▸ **WHAT THE TASK ASKS**
Identify every line in the listing below that contains the string "Viewport" and reproduce each of those lines in full.

▸ **DATASET ENTRIES**
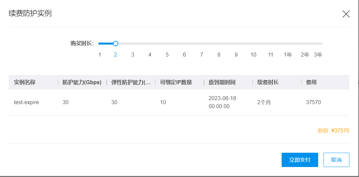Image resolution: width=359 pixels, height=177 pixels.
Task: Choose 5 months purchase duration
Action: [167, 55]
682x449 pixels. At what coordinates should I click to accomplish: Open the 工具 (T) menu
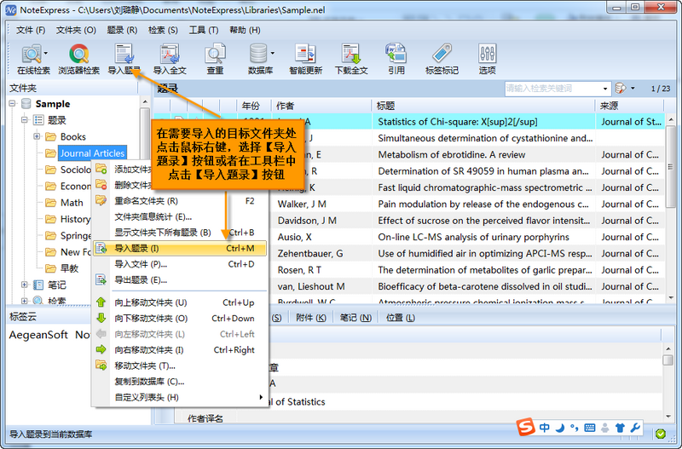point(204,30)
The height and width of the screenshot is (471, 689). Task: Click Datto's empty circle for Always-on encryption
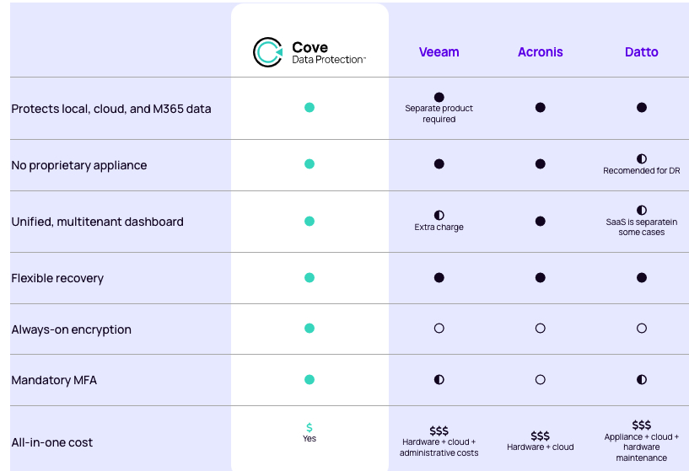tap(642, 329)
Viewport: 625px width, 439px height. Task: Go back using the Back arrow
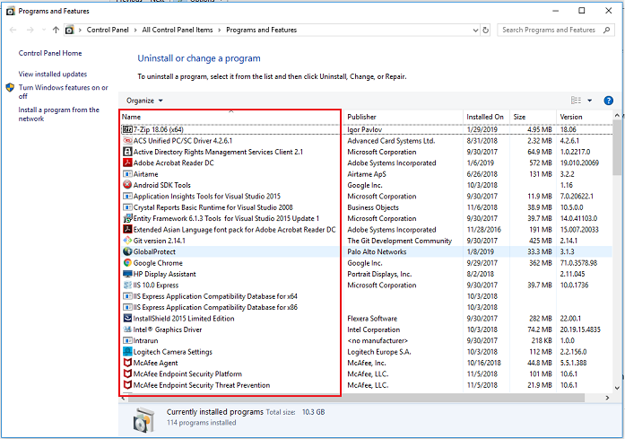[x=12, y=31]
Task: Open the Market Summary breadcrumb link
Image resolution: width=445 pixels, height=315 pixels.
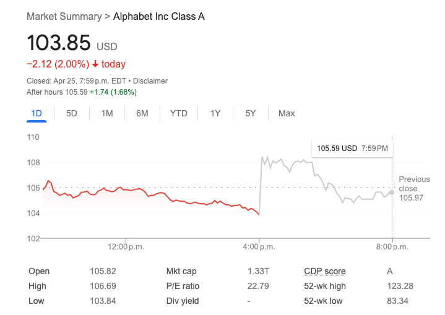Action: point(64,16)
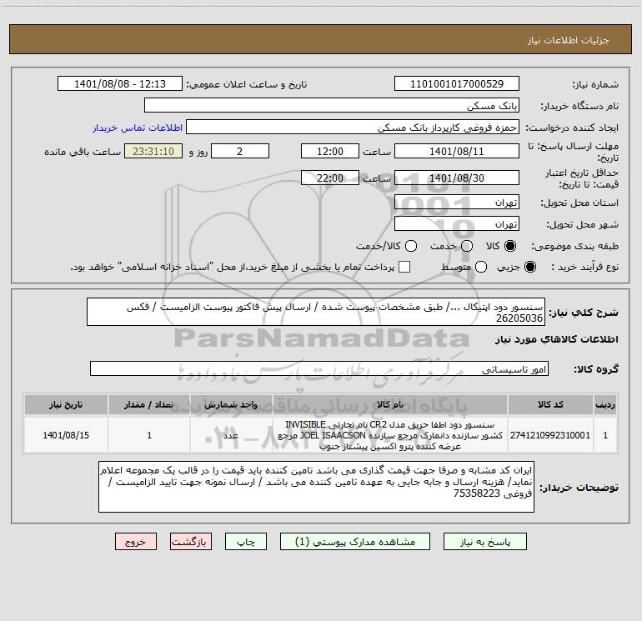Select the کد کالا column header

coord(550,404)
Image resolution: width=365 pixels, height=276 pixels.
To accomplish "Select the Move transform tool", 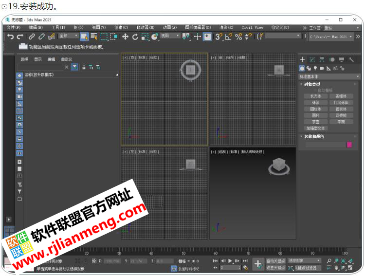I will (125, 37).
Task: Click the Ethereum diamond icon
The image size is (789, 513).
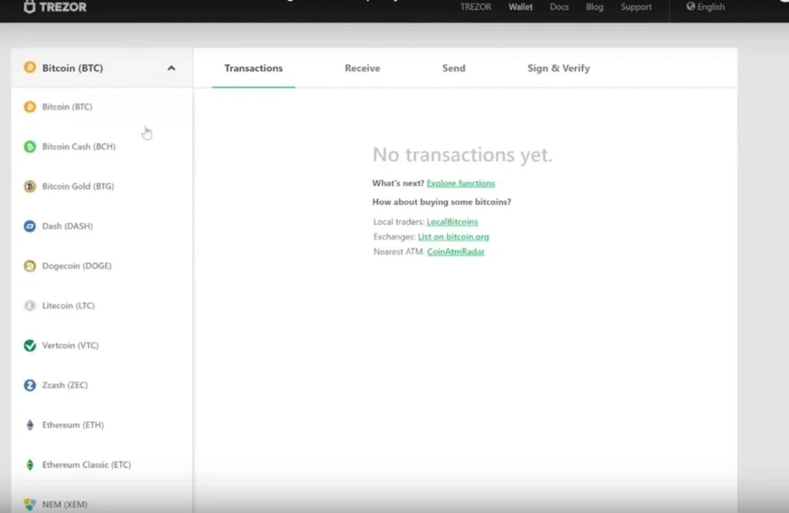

* * *

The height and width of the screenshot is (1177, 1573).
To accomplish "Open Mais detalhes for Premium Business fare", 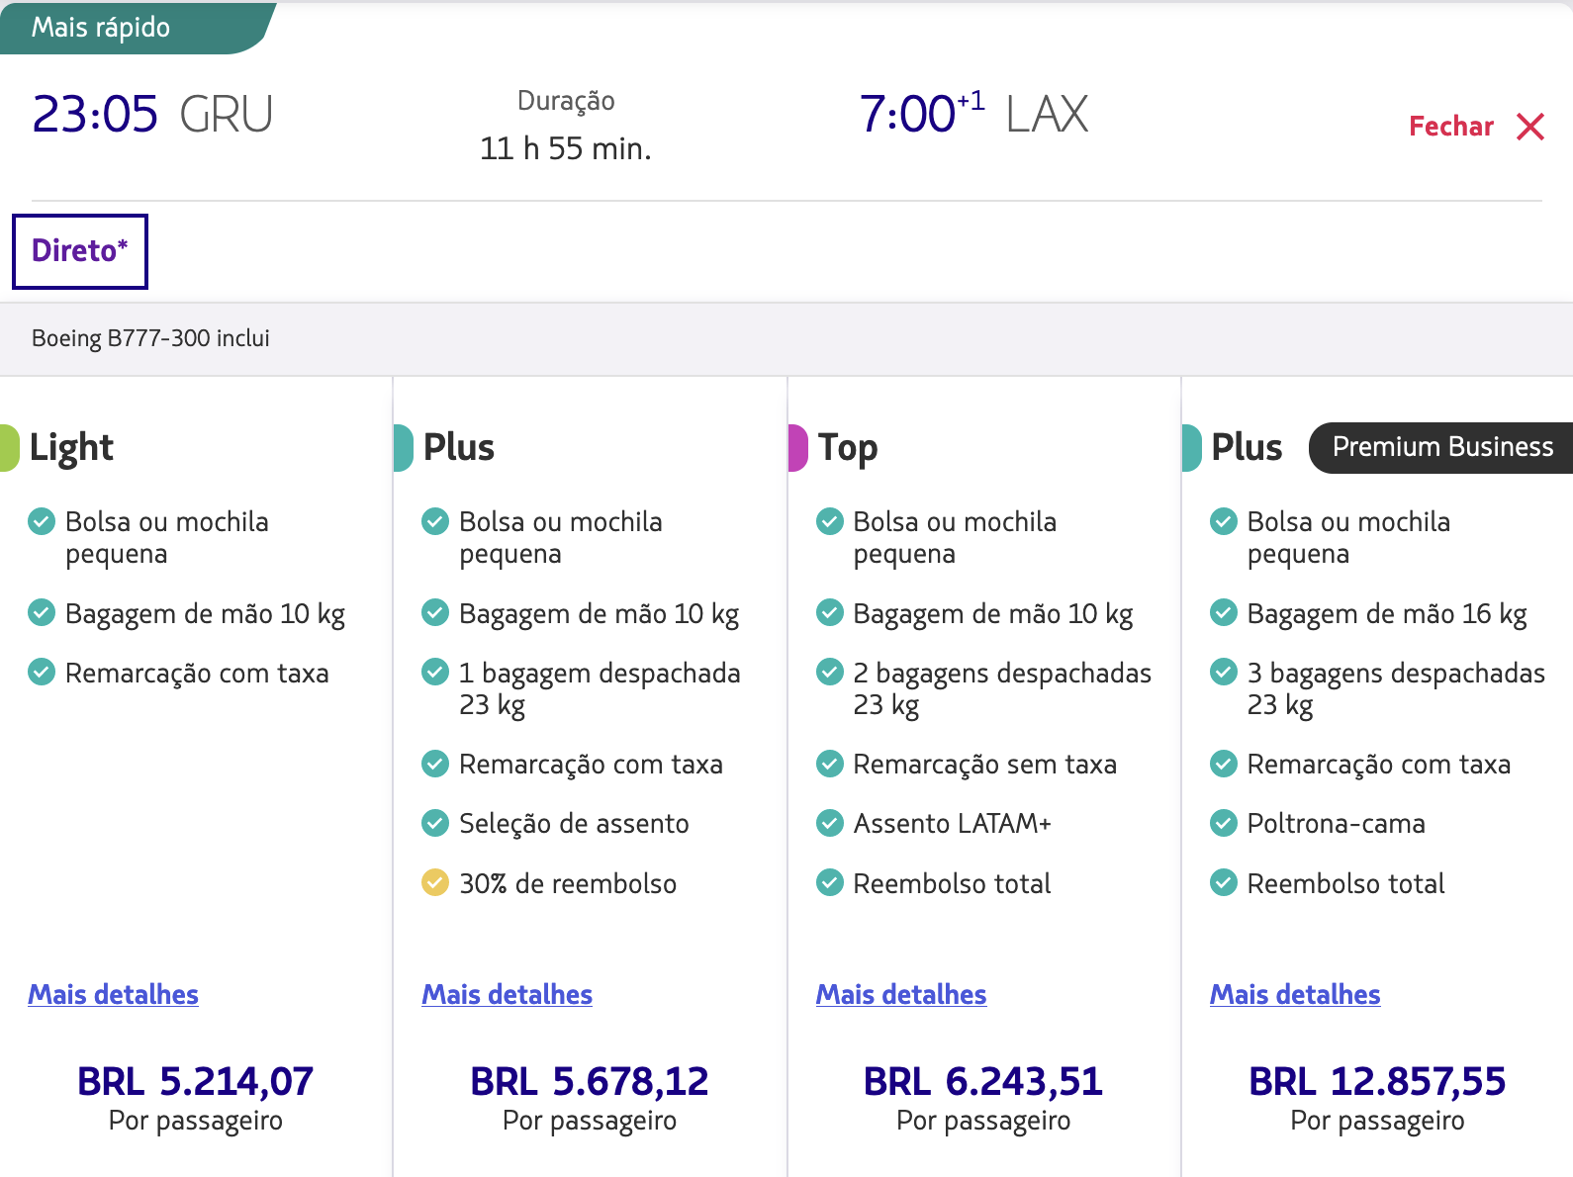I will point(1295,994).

==

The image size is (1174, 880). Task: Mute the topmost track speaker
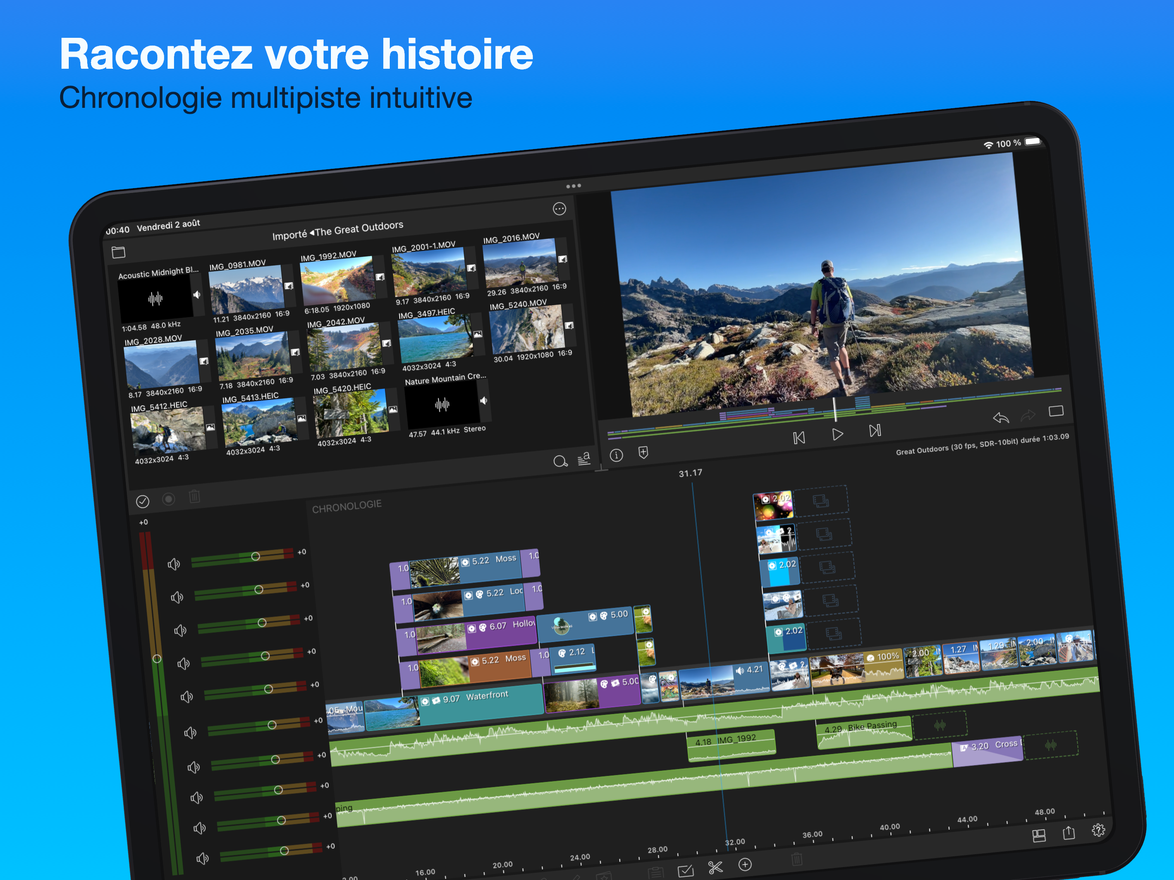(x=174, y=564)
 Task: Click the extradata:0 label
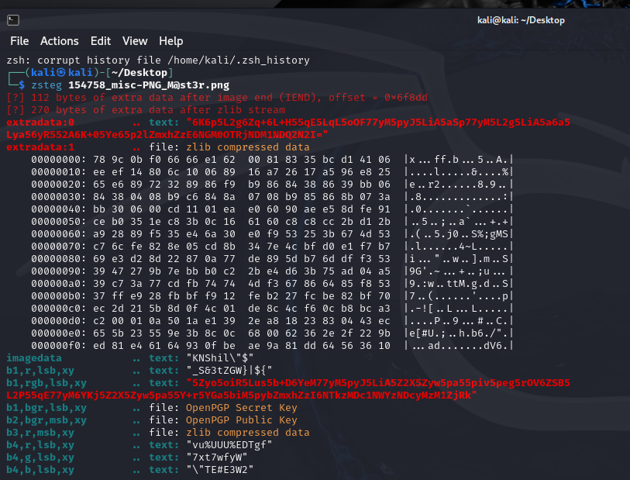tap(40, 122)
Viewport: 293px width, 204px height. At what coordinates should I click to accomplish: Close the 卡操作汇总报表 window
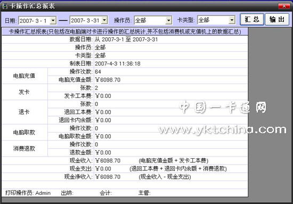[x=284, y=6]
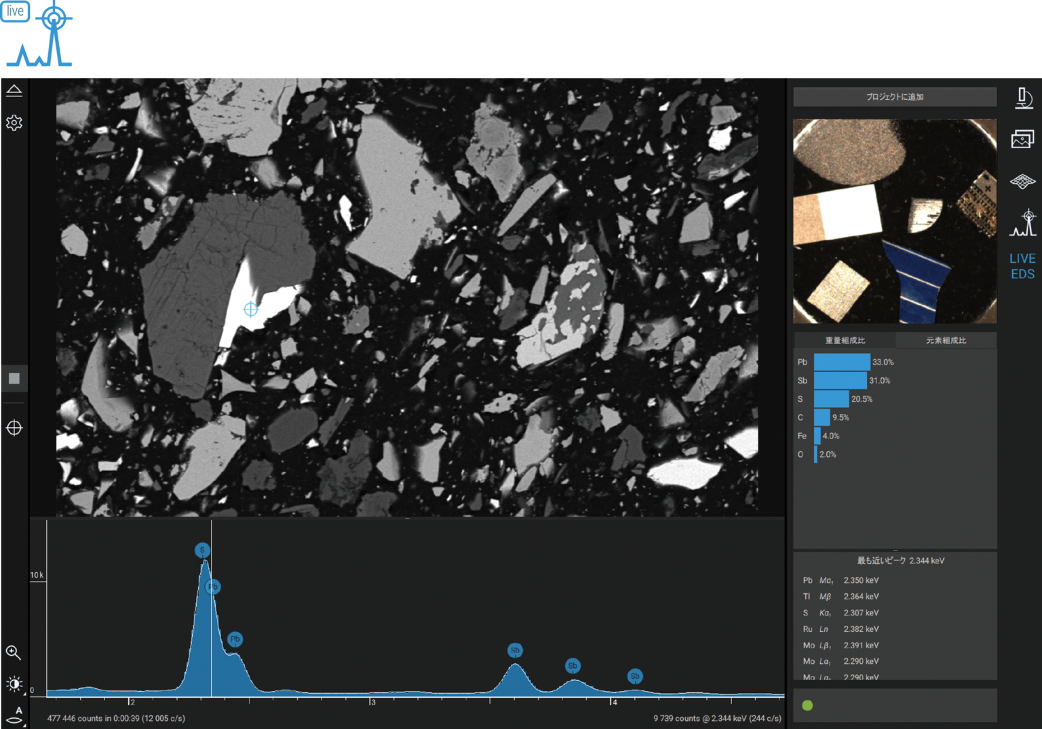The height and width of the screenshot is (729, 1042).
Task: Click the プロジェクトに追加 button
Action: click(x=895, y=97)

▸ **OUTPUT OF THE EXERCISE**
Viewport: 625px width, 439px height. Task: Go back using the Back arrow
Viewport: 293px width, 204px height. At what coordinates should I click to accomplish: Close the 卡操作汇总报表 window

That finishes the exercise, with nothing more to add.